Bab 14 - Teman Baru

18.3K 1.9K 34
                                    

Arhan melirik Nasya sesekali. Adiknya itu terdiam sejak makan malam dimulai. Wajah Nasya yang menyiratkan kalau gadis itu masih marah kepada Arhan membuat lelaki itu mengurungkan niatnya yang ingin membuka pembicaraan.

Ketika melihat sang adik telah menyelesaikan makan malamnya dan beranjak menuju kamar, Arhan pun bergegas meminum air putih dan mengikuti Nasya. Sebelum sang adik memasuki kamarnya, Arhan lebih dulu menarik Nasya dan membawa gadis itu menuju halaman belakang rumah.

“Ngapain lo?” tanya Nasya dengan sorot kesal.

Arhan tak menjawab, lelaki itu mendudukkan adiknya di bangku kayu yang berada di sana diikuti oleh dirinya yang duduk di sebelah Nasya. “Gue … minta maaf,” cicitnya kepada Nasya.

Dengkusan terdengar dari Nasya. “Minta maaf ke gue? Lo nggak salah?”

“Salah. Gue harusnya minta maaf sama Sagara. Gue tahu kelakuan gue udah nggak benar, semarah apapun seharusnya gue nggak pukul orang seenaknya.” Setelah berhasil berpikir jernih beberapa jam yang lalu, Arhan menyadari kalau ia memang salah, tidak seharusnya ia melakukan kekerasan fisik kepada Sagara, padahal semuanya bisa dibicarakan baik-baik.

Nasya tampak tertegun. Awalnya ia berniat untuk mengomeli Arhan di sini, namun mendengar kakaknya mengakui kesalahannya membuat Nasya mengurungkan niatnya. Ternyata Arhan bisa berpikir dewasa juga, buktinya ia mengakui kalau dirinya bersalah.

“Na, lo maafin gue?” Arhan bertanya sembari menatap sang adik.

“Karena ini pertama kalinya, akan gue maafin.

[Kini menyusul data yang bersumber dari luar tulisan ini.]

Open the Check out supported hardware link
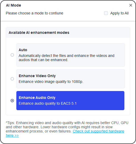[x=98, y=131]
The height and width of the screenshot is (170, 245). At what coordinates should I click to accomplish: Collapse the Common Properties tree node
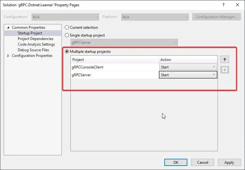[8, 28]
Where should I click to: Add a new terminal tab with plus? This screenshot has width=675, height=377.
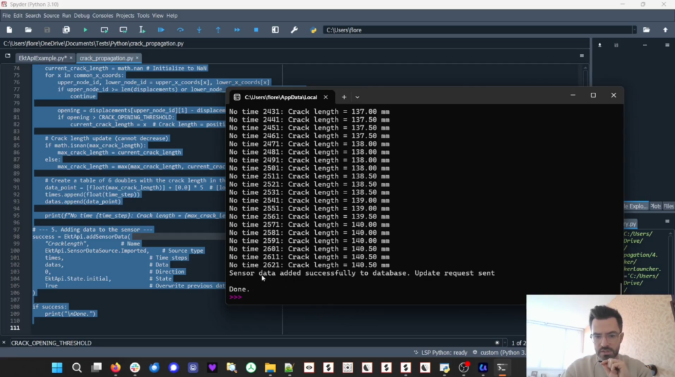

Tapi, kalau lo berbuat hal yang sama ke Kak Sagara untuk kedua kalinya, gue nggak akan semudah itu maafin lo, Bang,” tutur Nasya dengan sorot tegas.

“Boleh gue tahu alasannya?” Sejujurnya Arhan penasaran dengan hal ini cukup lama. Mengapa adiknya begitu nekat untuk mendekati Sagara? Mengapa adiknya berpihak kepada Sagara? Ya, Arhan tahu kalau Nasya pernah bercerita bahwa ia melihat masa depan Sagara dan ada dirinya di sana. Namun, masa depan seperti apa yang Nasya lihat sampai gadis itu membela Sagara?

“Bukannya gue udah pernah cerita?”

“Ceritain ke gue semuanya secara detail. Gue harus tahu alasan yang sebenarnya kenapa lo deketin Sagara, mihak Sagara, dan kelihatan percaya sama dia.”

“Lo mau tahu alasan yang sebenarnya?”

Arhan mengangguk mantap.

Nasya menarik napas sejenak. “Kak Sagara … dia mau bunuh diri.”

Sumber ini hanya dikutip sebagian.